Gibo: Medical tourism can help raise more funds for health care

CEBU, Philippines - Lakas-Kampi-CMD standard bearer and former defense secretary Gilbert Teodoro Jr. said medical tourism should not be frowned upon, but be viewed as a potent tool to raise more revenues to provide primary health care for indigent Filipinos.

Speaking during a health forum organized by the University of the Philippines Student Council in Manila, Gibo said solutions to the country’s health care woes should not be viewed as an isolated concern, but rather should be intertwined with other challenges facing government.

“(Medical tourism) is a potential revenue-generating mechanism that would provide more resources for health care,” Teodoro said during the first of a series of the ‘Make Health Count’ forums for presidential candidates.

“This can work both ways.
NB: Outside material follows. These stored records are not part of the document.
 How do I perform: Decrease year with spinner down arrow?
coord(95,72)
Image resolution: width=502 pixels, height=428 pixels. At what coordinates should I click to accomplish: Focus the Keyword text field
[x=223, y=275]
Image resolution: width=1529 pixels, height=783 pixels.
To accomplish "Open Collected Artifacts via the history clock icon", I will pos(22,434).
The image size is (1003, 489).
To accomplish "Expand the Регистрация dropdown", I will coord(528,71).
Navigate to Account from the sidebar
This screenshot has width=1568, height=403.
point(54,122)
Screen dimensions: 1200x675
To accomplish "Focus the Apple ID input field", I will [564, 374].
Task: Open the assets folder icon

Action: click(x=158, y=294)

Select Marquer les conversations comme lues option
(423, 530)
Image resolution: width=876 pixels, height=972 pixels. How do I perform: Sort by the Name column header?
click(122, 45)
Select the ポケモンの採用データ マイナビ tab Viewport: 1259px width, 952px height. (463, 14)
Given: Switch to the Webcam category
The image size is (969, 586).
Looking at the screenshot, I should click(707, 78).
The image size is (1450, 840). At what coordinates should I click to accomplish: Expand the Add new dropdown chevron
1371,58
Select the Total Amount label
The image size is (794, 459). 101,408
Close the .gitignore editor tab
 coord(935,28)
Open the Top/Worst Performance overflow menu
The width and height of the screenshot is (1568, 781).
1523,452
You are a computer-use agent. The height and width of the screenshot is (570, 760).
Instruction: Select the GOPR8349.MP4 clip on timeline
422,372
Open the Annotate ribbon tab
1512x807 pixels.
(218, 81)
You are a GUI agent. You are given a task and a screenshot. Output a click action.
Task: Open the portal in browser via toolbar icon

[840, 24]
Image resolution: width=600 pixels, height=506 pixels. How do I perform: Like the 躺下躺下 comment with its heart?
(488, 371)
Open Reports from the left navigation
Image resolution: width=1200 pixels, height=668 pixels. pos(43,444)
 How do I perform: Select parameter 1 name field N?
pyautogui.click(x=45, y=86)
I think it’s a good thing that we should encourage,” Teodoro said, in response to some observations that adequate, affordable health care remains beyond reach for poor Filipinos, as government promotes medical tourism.

Teodoro said it is pointless “to have healthy students who have gone through an excellent education when there are no jobs waiting for them because the government failed to nurture a favorable investment environment.”

“You cannot have a healthy student who goes to school of marginal quality, nor would there be a need for a good school when students are too unhealthy to go there,” he said.

Teodoro also reiterated his stand on the issue of reproductive health, which is to allow individuals the freedom to make the “moral choice” on how to plan their families, with government providing the resources to help them make such choices.

He said, however, that he has decided to withdraw his support for the Reproductive Health Bill now pending in Congress because the sectors involved in the issue are now attacking each other.

Teodoro said the real issue has been clouded by the acrimonious exchanges among the sectors affected by the proposed legislation, which would reportedly make the proposal difficult to implement if it gets passed into law.

“You cannot go into battle with one leg already limping…my point of view is you have to work with all sectors of society to get results,” Teodoro said.

“If acrimony prevails then there will be serious problems. Let’s assume that the Church and the moral guardians are correct, but the debate should not stop there because there is a problem and there should be accountability,” he added.

He said that such accountability would rest on society’s moral guardians.

Teodoro said that on top of providing resources, the government can implement a program providing cash incentives to couples volunteering to have fewer children along with long-term solutions such as addressing the problem of urban migration by providing a climate that would make the countryside more attractive to investors.

On other health concerns, Teodoro said Philhealth coverage “should not be dependent on whether local government units will enroll their constituents, but should be universal.”

Organizers of the forum said Teodoro “was the first to confirm and heed our call for meaningful dialogue about our people’s health.”